There's a lot of American history scattered about the streets of Paris. Some of it is in the names of the streets themselves: Avenue Franklin D. Roosevelt (and his own Metro station as well), Avenue du President Wilson, Place des Etats Unis and probably others that escape me at the moment.
There are also plaques and other memorials to events that shaped the course of American history while taking place in France. On rue Jacob is the building once known as the Hôtel d'York, where the peace treaty between Great Britain and the nascent United States was signed, recognizing the independence of the latter. On September 3, 1783 John Adams, Benjamin Franklin and John Jay sat in that building, knowing that they had just signed a document that might change the course of history.
Ben Franklin was the new nation's first Ambassador to France. He loved it and the French are said to have loved him. That's why I'm surprised not to find an Avenue Benjamin Franklin. He was succeeded in the office by Thomas Jefferson, another Francophile American without a rue in Paris.
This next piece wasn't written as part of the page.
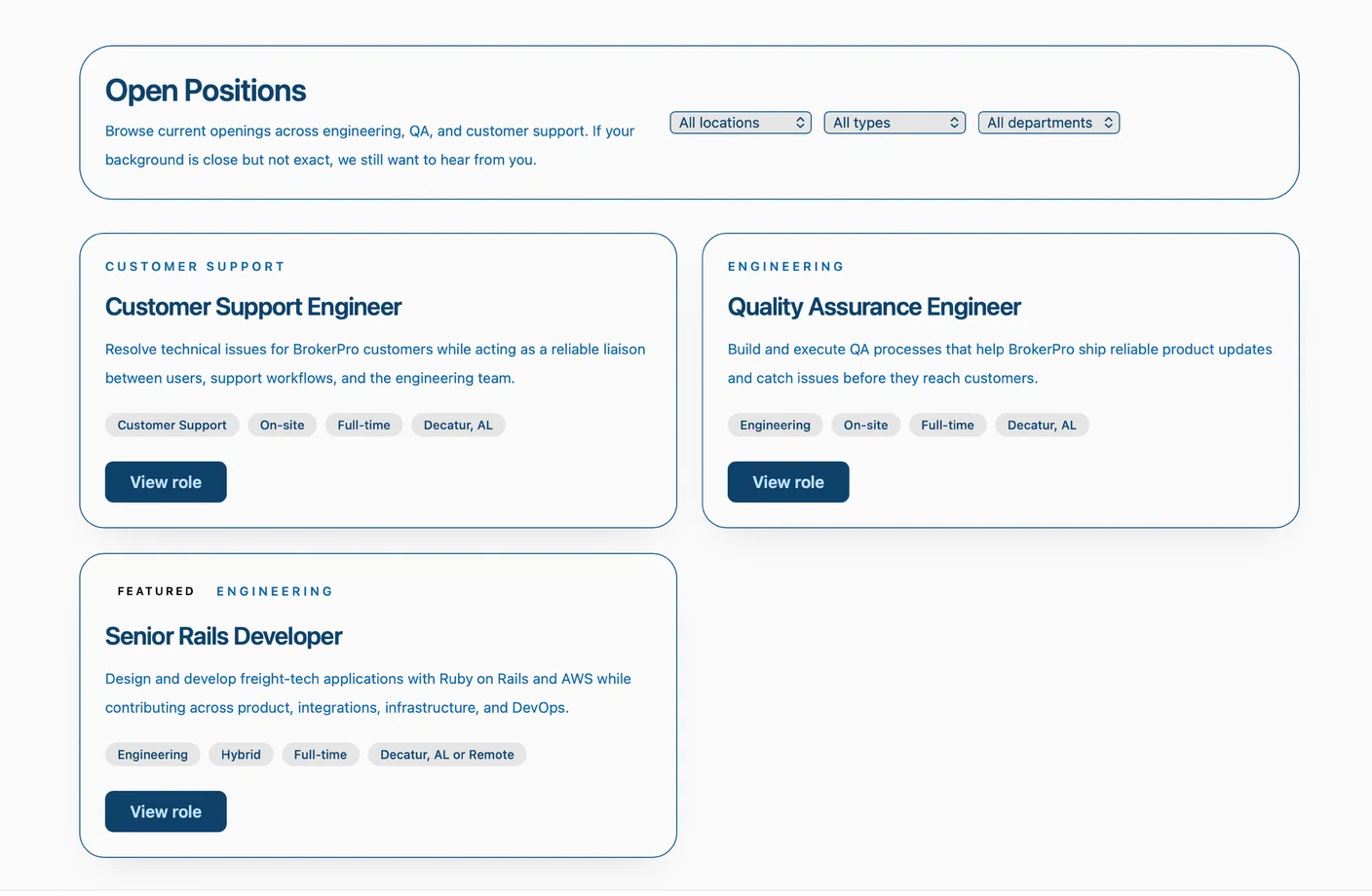Click View role for Quality Assurance Engineer
This screenshot has width=1372, height=896.
(787, 481)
Jefferson does have a statue though, on the quai near the Legion d'Honneur building.
The president he served has a statue as well, sited in the Place d'Iena, at the end of Avenue du President Wilson. George has not had a street or place named after him either, but he looks quite important on that horse.
The French have taken to heart another of our early revolutionaries, revolution being something that makes the French heart beat faster, and Thomas Paine, author of The Rights of Man, has a very impressive plaque on a wall near the Luxembourg Garden. I had no idea that he had been a deputé to the Convention during the French Revolution, having been made a French citizen by decree. He spoke no French.
And let's not forget the French lady who came to the U.S. and became the symbol of what the country was said to stand for. A small version of the Staute of Liberty holds up her torch on the end of the Ile des Cygnes, a bit of land in the middle of the Seine, near the awful Grenelle housing development.
Americans may feel welcome here. We do.